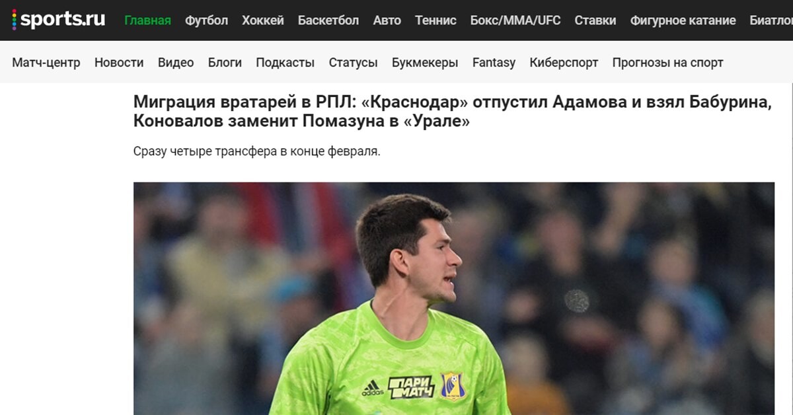Open the Авто section
Screen dimensions: 793x415
387,20
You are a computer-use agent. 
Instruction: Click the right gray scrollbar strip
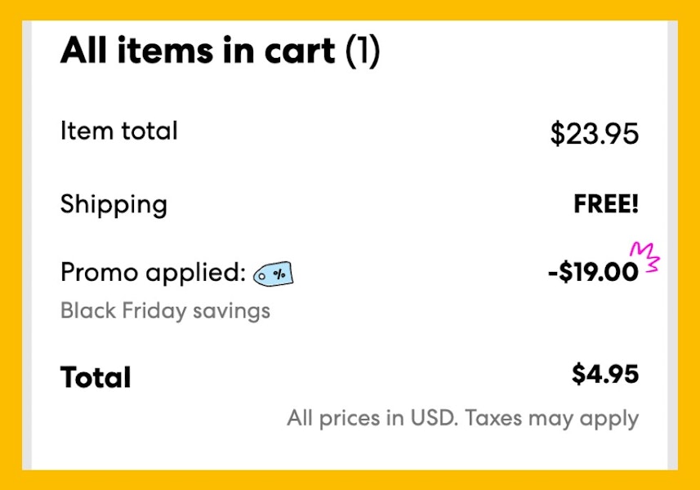[672, 245]
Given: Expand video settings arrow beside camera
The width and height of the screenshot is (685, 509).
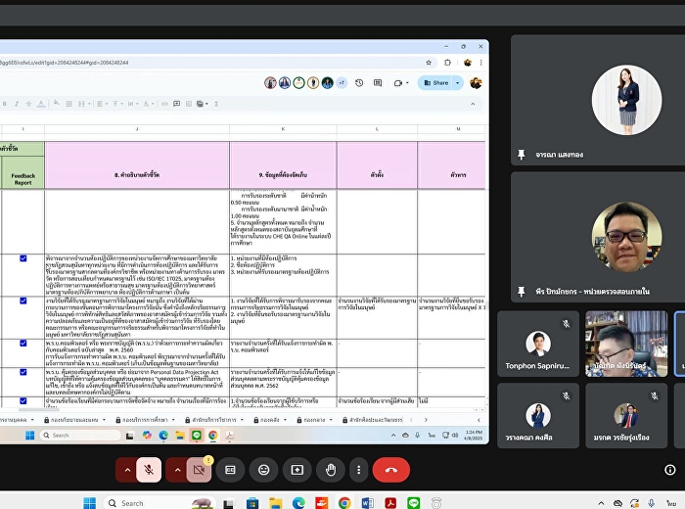Looking at the screenshot, I should pyautogui.click(x=177, y=470).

__Brief__. Write out word for word every line from the line with "The width and" through the final line of the records, both included, skipping the pictures.

__Your solution__.
The width and height of the screenshot is (685, 509).
Looking at the screenshot, I should pyautogui.click(x=177, y=470).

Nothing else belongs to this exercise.